_Your objective:_ In the records that follow, the lines from the one containing "Task: Click the 11/21/21 date axis label" to the one containing "This screenshot has height=392, width=899.", inclusive, are to be given again exactly.

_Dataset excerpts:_
• • • • •
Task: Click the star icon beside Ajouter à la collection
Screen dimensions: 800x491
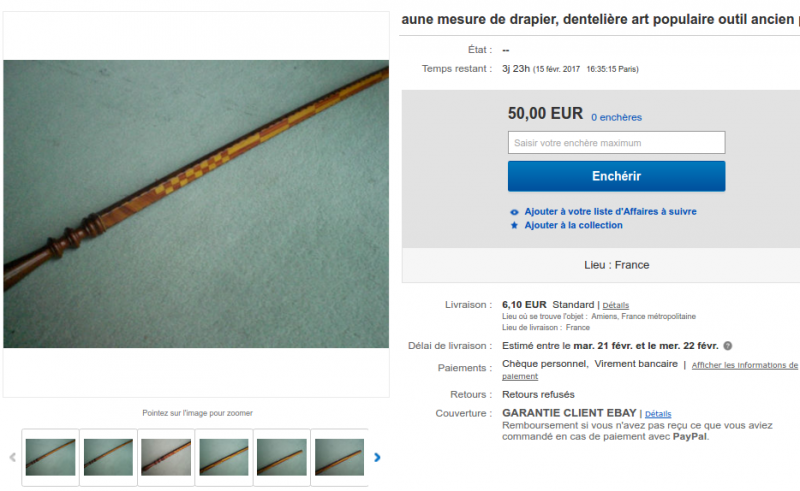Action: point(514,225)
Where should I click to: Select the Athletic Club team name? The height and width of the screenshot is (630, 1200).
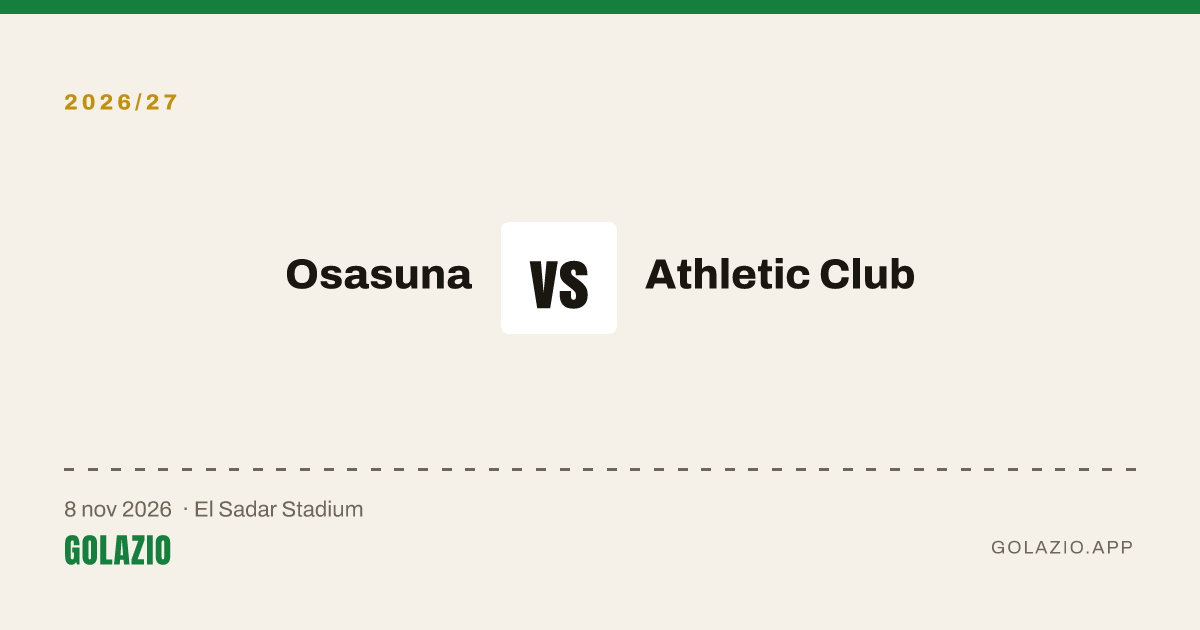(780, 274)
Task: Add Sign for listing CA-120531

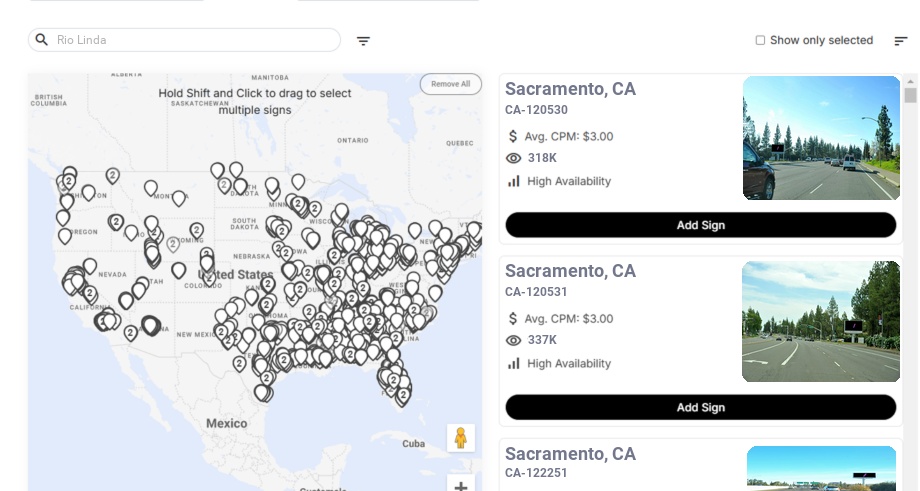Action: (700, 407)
• • • • •
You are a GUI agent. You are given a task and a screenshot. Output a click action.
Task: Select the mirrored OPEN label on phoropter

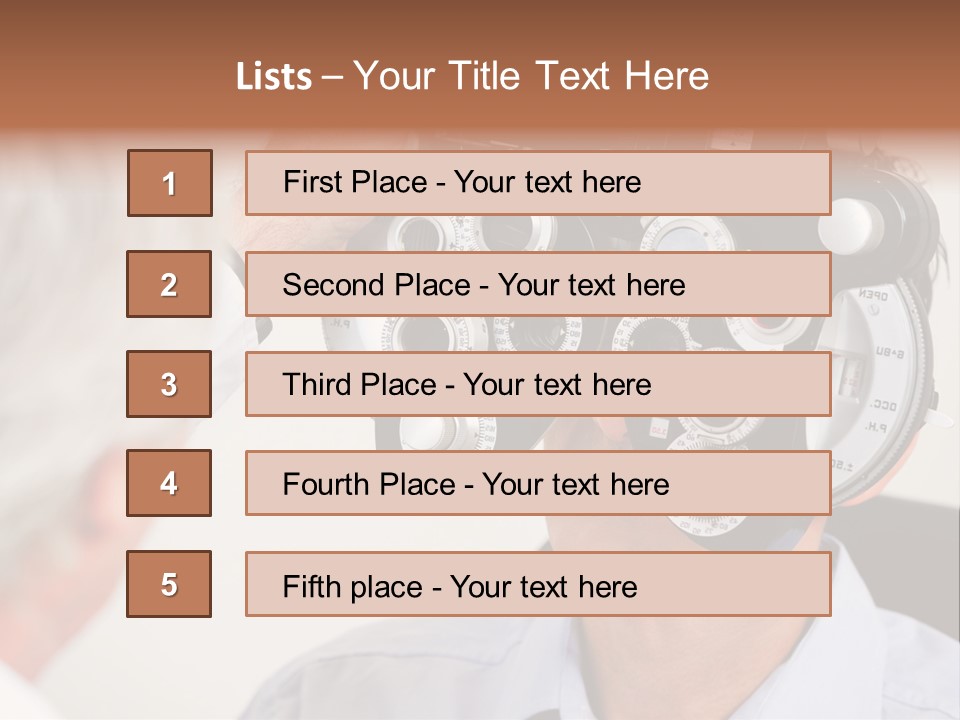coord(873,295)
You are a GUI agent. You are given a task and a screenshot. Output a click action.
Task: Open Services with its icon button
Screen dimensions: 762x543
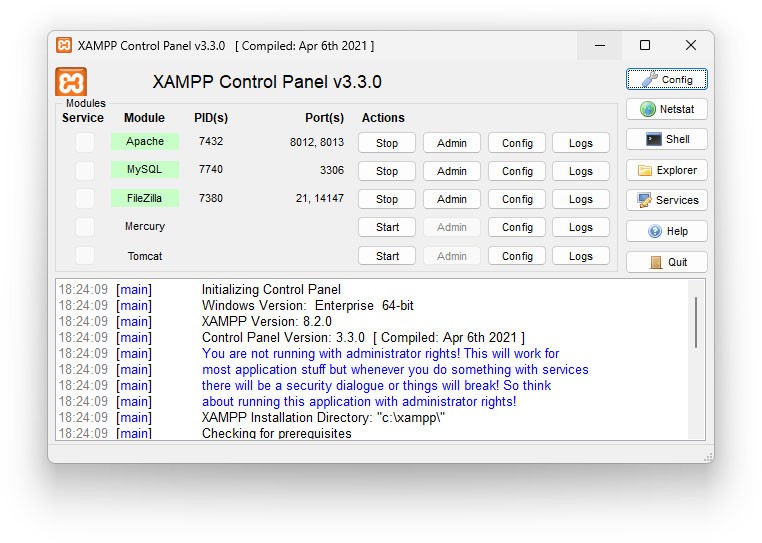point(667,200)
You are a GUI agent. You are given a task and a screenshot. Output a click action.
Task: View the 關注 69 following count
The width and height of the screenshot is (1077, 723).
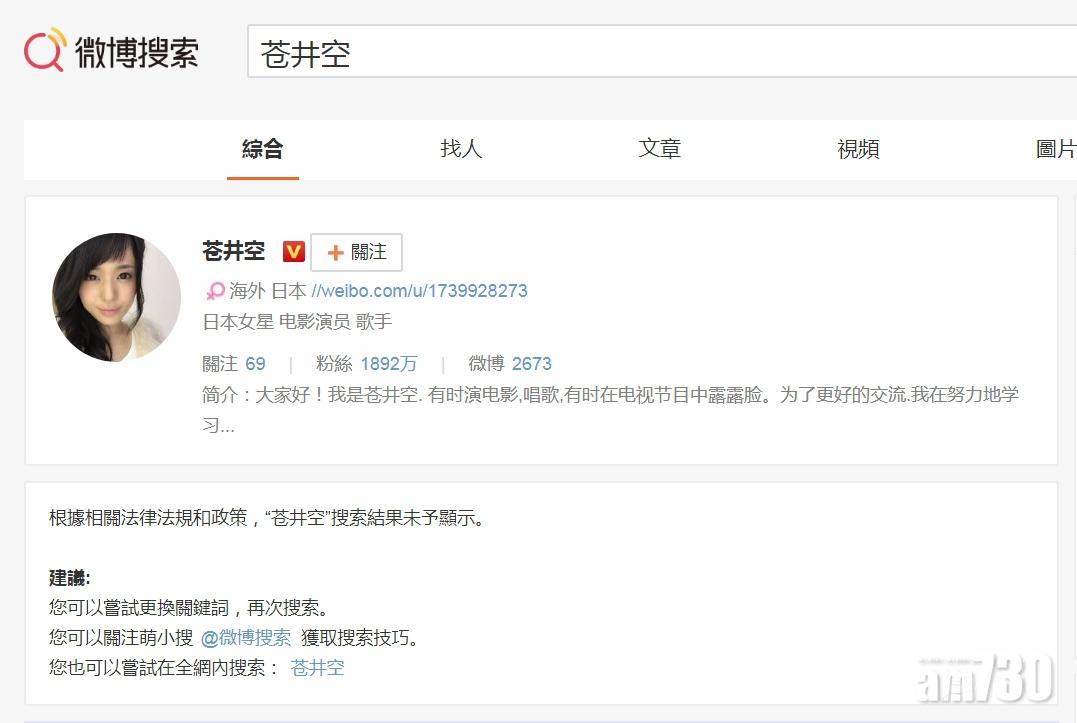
• • • • •
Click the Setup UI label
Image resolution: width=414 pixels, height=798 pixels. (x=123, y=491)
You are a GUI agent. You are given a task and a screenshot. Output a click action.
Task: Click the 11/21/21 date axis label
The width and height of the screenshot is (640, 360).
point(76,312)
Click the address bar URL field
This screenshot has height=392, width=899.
• • • • •
_Exercise output:_
Task: Click the 11/21/21 date axis label
The width and height of the screenshot is (640, 360).
point(76,312)
Click the address bar URL field
This screenshot has height=392, width=899.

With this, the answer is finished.